Cusatuzumab for treatment of CD70-positive relapsed or refractory cutaneous T-cell lymphoma.

Autor: Leupin N; Argenx, Zwijnaarde, Belgium., Zinzani PL; IRCCS Azienda Ospedaliero-Universitaria di Bologna, Bologna, Italy.; Istituto di Ematologia 'Seràgnoli,' Dipartimento di Medicina Specialistica, Diagnostica e Sperimentale Università degli Studi, Bologna, Italy., Morschhauser F; Groupe de Recherche sur les Formes Injectables et les Technologies Associées, Université de Lille, CHU Lille, EA 7365, Lille, France., Dalle S; Department of Dermatology, Centre Hospitalier Lyon Sud, Pierre Bénite, France., Maerevoet M; Service Hématologie, Institut Jules Bordet, Brussels, Belgium., Michot JM; Gustave Roussy, Villejuif, France., Ribrag V; Gustave Roussy, Villejuif, France., Offner F; University Hospital Gent, Gent, Belgium., Beylot-Barry M; Inserm U1053, Department of Dermatology, Centre Hospitalier, Bordeaux, France., Moins-Teisserenc H; Hôpital Saint Louis, Université de Paris, INSERM U1160, Paris, France., Zwaenepoel K; Department of Pathology, University Hospital Antwerp, Edegem, Belgium., de Winne K; Department of Pathology, University Hospital Antwerp, Edegem, Belgium., Battistella M; Hôpital Saint Louis, Université de Paris, INSERM U1160, Paris, France., Hultberg A; Argenx, Zwijnaarde, Belgium., Gandini D; Argenx, Zwijnaarde, Belgium., Moshir M; Argenx, Zwijnaarde, Belgium., Jacobs J; Argenx, Zwijnaarde, Belgium., Delahaye T; Argenx, Zwijnaarde, Belgium., Khan A; Argenx, Zwijnaarde, Belgium., Zabrocki P; Argenx, Zwijnaarde, Belgium., Silence K; Argenx, Zwijnaarde, Belgium., van Rompaey L; Argenx, Zwijnaarde, Belgium., Borg C; Inserm U645, Centre Hospitalier Universitaire de Besançon, Besançon, France., Motta G; Division of Hematopathology, European Institute of Oncology, IRCCS, Milan, Italy., Melle F; Division of Hematopathology, European Institute of Oncology, IRCCS, Milan, Italy., Calleri A; Division of Hematopathology, European Institute of Oncology, IRCCS, Milan, Italy., Pauwels P; Department of Pathology, University Hospital Antwerp, Edegem, Belgium., de Haard H; Argenx, Zwijnaarde, Belgium., Pileri S; Division of Hematopathology, European Institute of Oncology, IRCCS, Milan, Italy., Bagot M; Inserm U976, Hôpital Saint Louis, Université de Paris, Paris, France.
Jazyk: angličtina
Zdroj: Cancer [Cancer] 2022 Mar 01; Vol. 128 (5), pp. 1004-1014. Date of Electronic Publication: 2021 Nov 02.
DOI: 10.1002/cncr.34005
Abstrakt: Background: The clinical benefit of cusatuzumab, a CD70-directed monoclonal antibody with enhanced effector functions, was investigated in patients with relapsed/refractory (R/R) cutaneous T-cell lymphoma (CTCL).

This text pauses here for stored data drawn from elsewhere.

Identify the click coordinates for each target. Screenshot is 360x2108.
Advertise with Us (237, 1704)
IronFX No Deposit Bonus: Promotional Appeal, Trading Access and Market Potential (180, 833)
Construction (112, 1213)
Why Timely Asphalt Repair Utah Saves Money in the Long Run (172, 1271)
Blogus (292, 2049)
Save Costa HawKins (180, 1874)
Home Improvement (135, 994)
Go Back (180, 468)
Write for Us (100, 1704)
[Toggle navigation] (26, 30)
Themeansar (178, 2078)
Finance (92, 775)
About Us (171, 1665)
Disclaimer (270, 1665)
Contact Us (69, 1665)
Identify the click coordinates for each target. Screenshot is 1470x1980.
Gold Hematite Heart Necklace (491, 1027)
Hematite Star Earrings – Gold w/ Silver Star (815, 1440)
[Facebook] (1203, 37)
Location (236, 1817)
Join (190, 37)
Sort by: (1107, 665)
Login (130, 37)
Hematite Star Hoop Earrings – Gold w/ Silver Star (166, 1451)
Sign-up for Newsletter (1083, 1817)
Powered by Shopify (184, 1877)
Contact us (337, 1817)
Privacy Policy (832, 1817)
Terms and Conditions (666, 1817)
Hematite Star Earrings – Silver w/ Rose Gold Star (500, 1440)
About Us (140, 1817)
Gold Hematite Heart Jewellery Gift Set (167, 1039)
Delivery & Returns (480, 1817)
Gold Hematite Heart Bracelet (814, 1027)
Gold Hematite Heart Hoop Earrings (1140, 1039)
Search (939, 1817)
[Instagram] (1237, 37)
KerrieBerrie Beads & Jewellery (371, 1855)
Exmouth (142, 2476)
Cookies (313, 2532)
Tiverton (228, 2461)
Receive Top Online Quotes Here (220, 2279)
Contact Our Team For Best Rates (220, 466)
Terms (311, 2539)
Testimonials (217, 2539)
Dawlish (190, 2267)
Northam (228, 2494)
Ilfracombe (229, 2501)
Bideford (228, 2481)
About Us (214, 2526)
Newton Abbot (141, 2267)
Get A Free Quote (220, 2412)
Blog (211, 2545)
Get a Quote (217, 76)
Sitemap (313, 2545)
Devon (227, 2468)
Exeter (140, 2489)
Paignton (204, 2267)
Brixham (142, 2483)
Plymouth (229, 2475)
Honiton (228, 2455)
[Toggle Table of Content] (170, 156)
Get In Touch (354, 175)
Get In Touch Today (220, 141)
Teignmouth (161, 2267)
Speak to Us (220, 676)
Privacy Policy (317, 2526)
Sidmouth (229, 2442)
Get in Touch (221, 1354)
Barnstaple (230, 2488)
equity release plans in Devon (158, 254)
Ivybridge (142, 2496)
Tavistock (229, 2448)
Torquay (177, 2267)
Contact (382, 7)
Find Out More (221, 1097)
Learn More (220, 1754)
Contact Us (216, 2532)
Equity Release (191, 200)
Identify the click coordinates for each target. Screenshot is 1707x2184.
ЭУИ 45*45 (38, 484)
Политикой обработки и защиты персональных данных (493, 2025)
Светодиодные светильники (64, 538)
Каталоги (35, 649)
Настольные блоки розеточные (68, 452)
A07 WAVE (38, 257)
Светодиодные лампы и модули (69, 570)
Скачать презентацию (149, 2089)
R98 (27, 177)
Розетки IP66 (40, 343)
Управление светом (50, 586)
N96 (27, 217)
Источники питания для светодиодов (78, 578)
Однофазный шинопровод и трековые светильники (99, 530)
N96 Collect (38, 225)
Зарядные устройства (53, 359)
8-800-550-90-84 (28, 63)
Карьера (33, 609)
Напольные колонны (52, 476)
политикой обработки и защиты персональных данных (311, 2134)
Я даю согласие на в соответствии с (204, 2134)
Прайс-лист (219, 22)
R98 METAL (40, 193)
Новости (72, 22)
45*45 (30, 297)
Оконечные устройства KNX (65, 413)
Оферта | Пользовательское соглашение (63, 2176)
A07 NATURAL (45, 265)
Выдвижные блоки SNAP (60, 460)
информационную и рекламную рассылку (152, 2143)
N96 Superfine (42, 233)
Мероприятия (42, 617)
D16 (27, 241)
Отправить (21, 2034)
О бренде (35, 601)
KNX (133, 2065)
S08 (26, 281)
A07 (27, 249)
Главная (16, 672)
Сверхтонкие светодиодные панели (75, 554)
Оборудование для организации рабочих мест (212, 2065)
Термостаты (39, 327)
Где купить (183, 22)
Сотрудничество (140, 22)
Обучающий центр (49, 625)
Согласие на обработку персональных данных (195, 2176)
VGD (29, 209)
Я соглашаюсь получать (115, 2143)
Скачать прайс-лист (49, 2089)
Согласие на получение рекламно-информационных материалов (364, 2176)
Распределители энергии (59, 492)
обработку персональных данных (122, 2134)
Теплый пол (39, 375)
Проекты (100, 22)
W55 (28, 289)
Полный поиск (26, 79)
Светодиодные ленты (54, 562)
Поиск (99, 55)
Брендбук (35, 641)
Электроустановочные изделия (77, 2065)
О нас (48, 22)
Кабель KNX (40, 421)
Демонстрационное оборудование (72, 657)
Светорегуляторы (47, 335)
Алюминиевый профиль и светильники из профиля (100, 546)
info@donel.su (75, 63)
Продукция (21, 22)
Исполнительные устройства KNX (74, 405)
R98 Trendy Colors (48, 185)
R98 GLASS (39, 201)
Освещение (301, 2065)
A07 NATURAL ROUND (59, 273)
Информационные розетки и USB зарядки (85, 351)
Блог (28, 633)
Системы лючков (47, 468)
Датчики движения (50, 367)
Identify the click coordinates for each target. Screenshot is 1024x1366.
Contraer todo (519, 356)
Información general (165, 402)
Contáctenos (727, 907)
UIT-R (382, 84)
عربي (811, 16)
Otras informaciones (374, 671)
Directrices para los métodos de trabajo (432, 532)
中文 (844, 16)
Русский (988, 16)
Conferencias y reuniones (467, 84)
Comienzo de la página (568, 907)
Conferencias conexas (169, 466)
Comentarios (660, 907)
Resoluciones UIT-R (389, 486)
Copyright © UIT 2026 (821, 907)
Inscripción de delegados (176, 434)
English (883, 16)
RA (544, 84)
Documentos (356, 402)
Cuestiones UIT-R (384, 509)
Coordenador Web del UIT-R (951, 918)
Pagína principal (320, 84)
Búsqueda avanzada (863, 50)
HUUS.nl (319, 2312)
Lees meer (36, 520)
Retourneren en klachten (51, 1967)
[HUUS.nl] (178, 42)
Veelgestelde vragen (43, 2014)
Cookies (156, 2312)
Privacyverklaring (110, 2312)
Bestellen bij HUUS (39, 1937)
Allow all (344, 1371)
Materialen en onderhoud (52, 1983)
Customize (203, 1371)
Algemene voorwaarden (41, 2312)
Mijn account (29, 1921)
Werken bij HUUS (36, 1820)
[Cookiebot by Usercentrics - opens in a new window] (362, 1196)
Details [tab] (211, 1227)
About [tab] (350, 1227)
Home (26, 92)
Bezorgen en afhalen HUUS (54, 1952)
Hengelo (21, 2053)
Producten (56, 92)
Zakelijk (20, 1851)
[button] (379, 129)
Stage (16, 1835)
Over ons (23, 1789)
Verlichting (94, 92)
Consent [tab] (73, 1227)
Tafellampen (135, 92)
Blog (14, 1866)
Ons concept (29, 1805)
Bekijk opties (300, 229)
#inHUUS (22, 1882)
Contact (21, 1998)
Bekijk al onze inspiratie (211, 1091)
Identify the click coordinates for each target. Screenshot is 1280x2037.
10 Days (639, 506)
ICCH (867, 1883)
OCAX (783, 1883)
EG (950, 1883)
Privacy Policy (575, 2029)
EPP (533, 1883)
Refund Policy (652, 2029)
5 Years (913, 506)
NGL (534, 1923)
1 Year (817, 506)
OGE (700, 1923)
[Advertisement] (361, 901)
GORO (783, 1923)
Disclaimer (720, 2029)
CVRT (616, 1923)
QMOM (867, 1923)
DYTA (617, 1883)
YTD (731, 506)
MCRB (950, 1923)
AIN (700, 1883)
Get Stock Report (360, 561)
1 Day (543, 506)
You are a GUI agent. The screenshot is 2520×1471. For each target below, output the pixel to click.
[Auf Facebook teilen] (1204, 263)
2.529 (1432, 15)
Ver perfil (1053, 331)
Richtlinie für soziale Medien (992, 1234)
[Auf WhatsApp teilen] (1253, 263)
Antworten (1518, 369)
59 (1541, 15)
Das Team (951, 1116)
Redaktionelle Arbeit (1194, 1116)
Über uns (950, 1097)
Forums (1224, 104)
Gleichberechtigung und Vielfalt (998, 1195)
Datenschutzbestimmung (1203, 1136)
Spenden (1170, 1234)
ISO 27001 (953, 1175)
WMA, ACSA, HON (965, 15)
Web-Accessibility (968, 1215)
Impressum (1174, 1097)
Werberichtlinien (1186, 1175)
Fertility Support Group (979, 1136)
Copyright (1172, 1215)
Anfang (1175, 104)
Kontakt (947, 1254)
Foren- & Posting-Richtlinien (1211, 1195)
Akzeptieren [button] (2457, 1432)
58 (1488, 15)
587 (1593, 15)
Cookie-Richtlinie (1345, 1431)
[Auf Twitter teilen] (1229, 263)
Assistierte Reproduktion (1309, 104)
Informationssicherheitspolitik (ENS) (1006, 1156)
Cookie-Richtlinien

Methods: In this cohort expansion of the ARGX-110-1201 study, 27 patients with R/R CTCL received cusatuzumab at 1 (n = 11) or 5 mg/kg (n = 16) once every 3 weeks to investigate its safety, dose, and exploratory efficacy. The pharmacokinetics, immunogenicity, CD70 expression, and CD70/CD27 biology were also assessed.
Results: The most common adverse events included infusion-related reactions, pyrexia, and asthenia. Eighteen serious adverse events (grade 1-3) were reported in 11 patients; 1 of these (vasculitis) was considered drug-related. For 8 of the 11 patients receiving 1 mg/kg, anti-drug antibodies (ADAs) affected the minimal concentration, and this resulted in undetectable cusatuzumab concentrations at the end of treatment and, in some cases, a loss of response. This effect was greatly reduced in the patients receiving 5 mg/kg. The overall response rate was 23%; this included 1 complete response and 5 partial responses (PRs) in 26 of the 27 evaluable patients. In addition, 9 patients achieved stable disease. The mean duration on cusatuzumab was 5.2 months, and the median duration was 2.5 months. Patients with Sézary syndrome (SS) achieved a 60% PR rate with a dosage of 5 mg/kg and a 33% PR rate with a dosage of 1 mg/kg; this resulted in an overall response rate of 50% for patients with SS at both doses.
Conclusions: Cusatuzumab was well tolerated, and antitumor activity was observed at both 1 and 5 mg/kg in highly pretreated patients with R/R CTCL. The observed dose-dependent effect on exposure supports the use of 5 mg/kg for future development.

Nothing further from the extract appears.